SPRING BREAK WORKOUTS!!!

WCS, IF YOU WANT TO KEEP PROGRESSING THE WAY YOU HAVE BEEN, YOU BETTER STAY ON TRACK DURING SPRING BREAK AS BEST YOU CAN. HERE ARE SUGGESTED WORKOUTS. THEY ARE DEPENDENT UPON WHAT YOU HAVE AVAILABLE TO YOU WHERE EVER YOU ARE. BE CREATIVE BUT GET A WORKOUT IN.

SATURDAY OR SUNDAY GO OUT FOR A 2 MILE RUN OR FARTLEK

MONDAY (TRACK) 100/200 PEOPLE FULL WARMUP
300/250/200/150/100 (walk next
interval for recovery)

1/4 milers 2 x 500/300 @ 75% (3mr)(8-10 mrbs)

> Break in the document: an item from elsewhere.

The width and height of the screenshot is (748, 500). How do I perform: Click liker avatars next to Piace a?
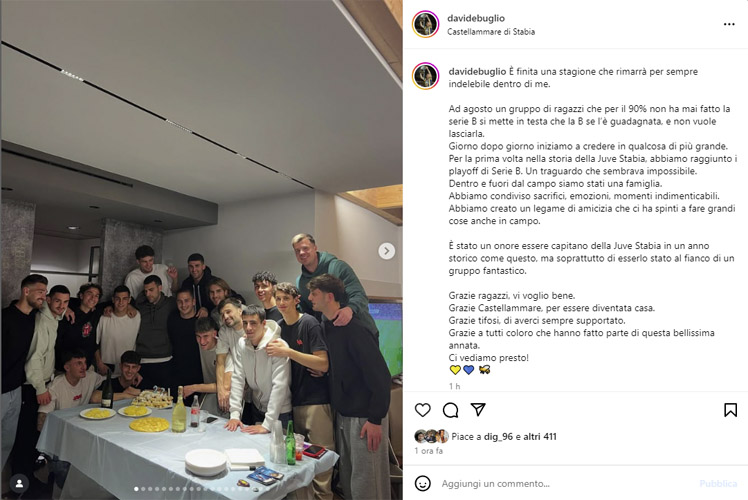[431, 437]
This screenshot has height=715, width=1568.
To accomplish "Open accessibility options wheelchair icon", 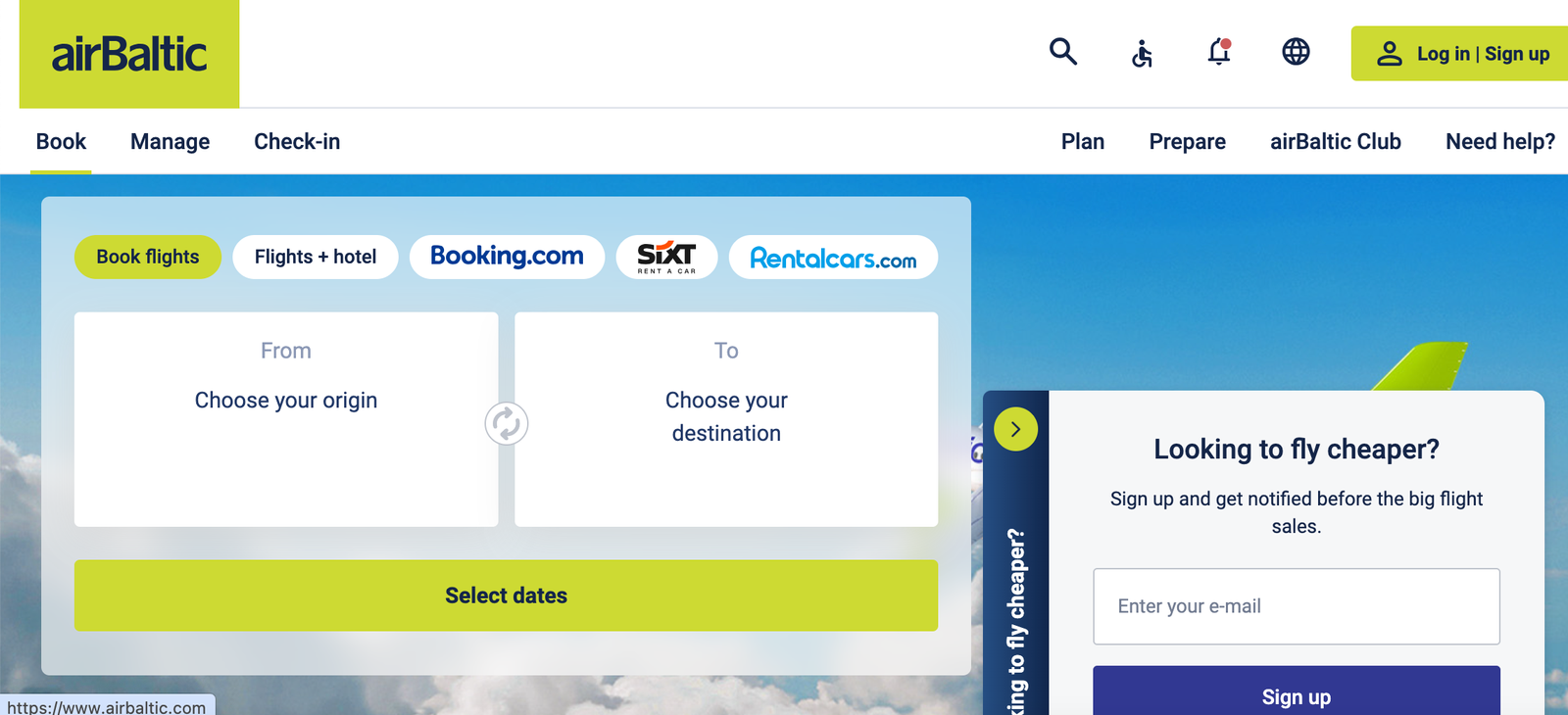I will pyautogui.click(x=1142, y=53).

(PARK) EVERYONE 10 X LONG GRADUAL HILLS (wbr)
(GYM) EVERYONE TREADMILL OR ELYPTICAL & LIFT

TUESDAY (TRACK) EVERYONE FULL WARM UP
TEMPO ? X BOXES (FORM RUNNING ON
STRAIGHT AWAY JOG/WALK CURVE)

(PARK) EVERYONE 100m ON/100m OFF X ?
(GYM) EVERYONE TREADMILL

WEDNESDAY (TRACK) EVERYONE FULL WARMUP
4 X FLYING 30/30'S (start at the 120mark
build up for first 30m then hot for 30m)
3 x 60m IN/OUTS (build/hot/float/hot)

(PARK) SOME KIND OF SPEED CHANGE AS ABOVE

(GYM) TREADMILL/ELYPTICAL & LIFT

THURSDAY (TRACK) FULL WARMUP
*if you have blocks 4 x 20m block starts / 1 X 40 / 2X60
4 X 100m accelerations (accelerate every 20m)
Warm down with 1 lap (75 seconds) stride
1/4 milers- 2 reps of warm down

(Park) short sprints with rolling start 2 x 20m /30m/ 50m
(GYM) Jump rope (with or without a rope) 90sec jumping/60sec rest x 4
then lift

FRIDAY (TRACK) FULL WARMUP 2 x 3 x 150 @ 19-22sec (3-4mr) (10mrbs)
1/4 milers 2 x 2 x 300 @ 28-32 (3-4mr) (10mrbs) do first set with a 50 on50 off gear change so don't worry too much about times for that set.

(Park) WARMUP then long jog interspersed with 20 second sprints. Hold good form OR 50m HILL SPRINTS w/(wbr)
(GYM) FULL WARM UP

SATURDAY AND SUNDAY - YOU CHOOSE! MAKE IT LIGHT IF YOU HAVE JUST WORKED HARD, MAKE IT HARD IF YOU HAVE JUST WORKED LIGHT.

KEEP IN MIND THAT WE WANT TO STAY ON TRACK TO "REPRESENT" AT STATE THIS YEAR. WE HAVE A GOAL! WE ARE ALL A PART OF THAT!